**Set exercise 1:**
Decide whether each statement below agrees with the lease subordination clause. Answer yes or no for each, and quote the deciding words of the clause.
(a) Tenant must sign any further subordination instrument Landlord requests, even one that materially increases Tenant's monetary obligations.
(b) No additional instrument is needed for the subordination in Section 18 to take effect.
(c) At a mortgagee's option, Tenant agrees to attorn to that mortgagee if there is a foreclosure sale.

**Excerpt:**

##########

18. SUBORDINATION OF LEASE
The rights of Tenant under this Lease shall be and are subject and subordinate at all times to all ground leases, and/or underlying leases, if any, now or hereafter in force against the Premises, and to the lien of any mortgage or mortgages now or hereafter in force against such leases and/or the Premises, and to all advances made or hereafter to be made upon the security thereof, and to all renewals, modifications, consolidations and replacements thereof. This Section 18 is self-operative and no further instrument of subordination is required. In confirmation of such subordination, however, Tenant shall promptly execute such further instruments as may be reasonably requested by Landlord, provided that no such document increases, in any material respect, Tenant’s monetary obligations or liability under the Lease or decreases, in any material respect, Tenant’s rights under the Lease. Tenant, at the option of any mortgagee, agrees to attorn to such mortgagee in the event of a foreclosure sale or deed in lieu thereof.

##########

**Data for the task:**

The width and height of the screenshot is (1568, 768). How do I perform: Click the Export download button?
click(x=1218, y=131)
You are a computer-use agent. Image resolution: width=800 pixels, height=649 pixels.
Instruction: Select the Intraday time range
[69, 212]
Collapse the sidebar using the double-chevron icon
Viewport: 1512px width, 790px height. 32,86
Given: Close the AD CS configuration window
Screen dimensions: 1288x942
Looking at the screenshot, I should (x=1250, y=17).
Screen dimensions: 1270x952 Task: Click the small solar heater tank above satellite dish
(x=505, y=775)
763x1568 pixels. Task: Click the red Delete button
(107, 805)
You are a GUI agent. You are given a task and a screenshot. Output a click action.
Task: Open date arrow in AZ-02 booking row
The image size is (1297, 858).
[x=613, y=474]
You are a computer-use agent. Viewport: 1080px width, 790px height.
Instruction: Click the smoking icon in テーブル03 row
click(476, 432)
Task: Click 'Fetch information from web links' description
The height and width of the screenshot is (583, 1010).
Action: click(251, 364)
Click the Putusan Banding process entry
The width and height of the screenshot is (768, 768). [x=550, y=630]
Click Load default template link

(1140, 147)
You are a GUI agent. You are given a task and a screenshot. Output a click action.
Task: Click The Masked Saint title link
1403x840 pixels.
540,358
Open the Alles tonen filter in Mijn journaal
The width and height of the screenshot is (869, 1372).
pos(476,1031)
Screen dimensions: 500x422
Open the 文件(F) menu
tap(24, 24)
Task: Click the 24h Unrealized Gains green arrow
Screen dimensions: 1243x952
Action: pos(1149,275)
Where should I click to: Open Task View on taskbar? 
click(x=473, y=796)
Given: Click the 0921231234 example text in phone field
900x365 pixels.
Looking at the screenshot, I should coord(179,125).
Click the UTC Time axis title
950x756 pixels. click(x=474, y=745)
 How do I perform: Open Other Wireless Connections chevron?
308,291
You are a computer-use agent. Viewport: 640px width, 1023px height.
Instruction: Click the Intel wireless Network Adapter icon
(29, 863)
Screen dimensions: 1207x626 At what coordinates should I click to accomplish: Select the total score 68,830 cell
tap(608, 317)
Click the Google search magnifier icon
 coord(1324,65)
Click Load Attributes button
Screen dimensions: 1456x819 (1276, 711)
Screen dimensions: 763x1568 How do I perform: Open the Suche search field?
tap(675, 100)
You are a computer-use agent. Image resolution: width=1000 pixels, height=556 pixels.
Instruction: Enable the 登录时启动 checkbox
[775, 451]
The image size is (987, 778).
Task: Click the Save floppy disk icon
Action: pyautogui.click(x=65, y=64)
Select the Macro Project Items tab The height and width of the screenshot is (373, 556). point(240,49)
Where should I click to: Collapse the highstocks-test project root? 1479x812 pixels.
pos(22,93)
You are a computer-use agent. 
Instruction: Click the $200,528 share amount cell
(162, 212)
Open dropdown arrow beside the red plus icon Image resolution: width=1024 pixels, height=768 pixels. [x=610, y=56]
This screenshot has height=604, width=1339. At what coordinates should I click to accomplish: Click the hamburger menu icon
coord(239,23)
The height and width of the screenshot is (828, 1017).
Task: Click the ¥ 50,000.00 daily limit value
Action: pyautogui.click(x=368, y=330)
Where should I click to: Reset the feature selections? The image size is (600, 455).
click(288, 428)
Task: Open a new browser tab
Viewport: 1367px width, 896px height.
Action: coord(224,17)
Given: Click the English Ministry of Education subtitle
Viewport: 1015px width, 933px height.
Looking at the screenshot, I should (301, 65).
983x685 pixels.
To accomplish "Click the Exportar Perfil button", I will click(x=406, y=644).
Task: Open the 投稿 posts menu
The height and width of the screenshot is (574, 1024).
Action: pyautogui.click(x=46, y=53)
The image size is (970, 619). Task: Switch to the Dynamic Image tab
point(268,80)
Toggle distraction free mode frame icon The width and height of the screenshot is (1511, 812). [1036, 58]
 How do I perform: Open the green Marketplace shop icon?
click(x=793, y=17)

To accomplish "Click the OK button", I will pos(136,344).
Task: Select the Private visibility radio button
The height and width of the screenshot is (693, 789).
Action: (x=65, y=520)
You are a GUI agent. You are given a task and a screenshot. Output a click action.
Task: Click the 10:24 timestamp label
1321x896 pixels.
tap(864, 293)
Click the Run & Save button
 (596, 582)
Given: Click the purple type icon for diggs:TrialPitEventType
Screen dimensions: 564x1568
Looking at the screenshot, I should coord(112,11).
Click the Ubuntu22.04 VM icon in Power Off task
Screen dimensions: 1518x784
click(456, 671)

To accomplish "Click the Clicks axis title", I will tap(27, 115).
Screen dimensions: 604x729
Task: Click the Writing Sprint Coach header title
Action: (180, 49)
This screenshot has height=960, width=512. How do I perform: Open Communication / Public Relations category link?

##########

**Set exercise 2:** In the listing, update the lines from the one containing "Screen dimensions: 500x422" through the one containing "click(x=473, y=796)" by replacing "Screen dimensions" with "Display size" and leaving everything else as is. Return only those lines.

**Response 1:**
(a) No: "provided that no such document increases, in any material respect, Tenant’s monetary obligations or liability under the Lease"
(b) Yes: "This Section 18 is self-operative and no further instrument of subordination is required."
(c) Yes: "Tenant, at the option of any mortgagee, agrees to attorn to such mortgagee in the event of a foreclosure sale or deed in lieu thereof."

**Response 2:**
Display size: 500x422
Open the 文件(F) menu
tap(24, 24)
Task: Click the 24h Unrealized Gains green arrow
Display size: 1243x952
Action: pos(1149,275)
Where should I click to: Open Task View on taskbar? 
click(x=473, y=796)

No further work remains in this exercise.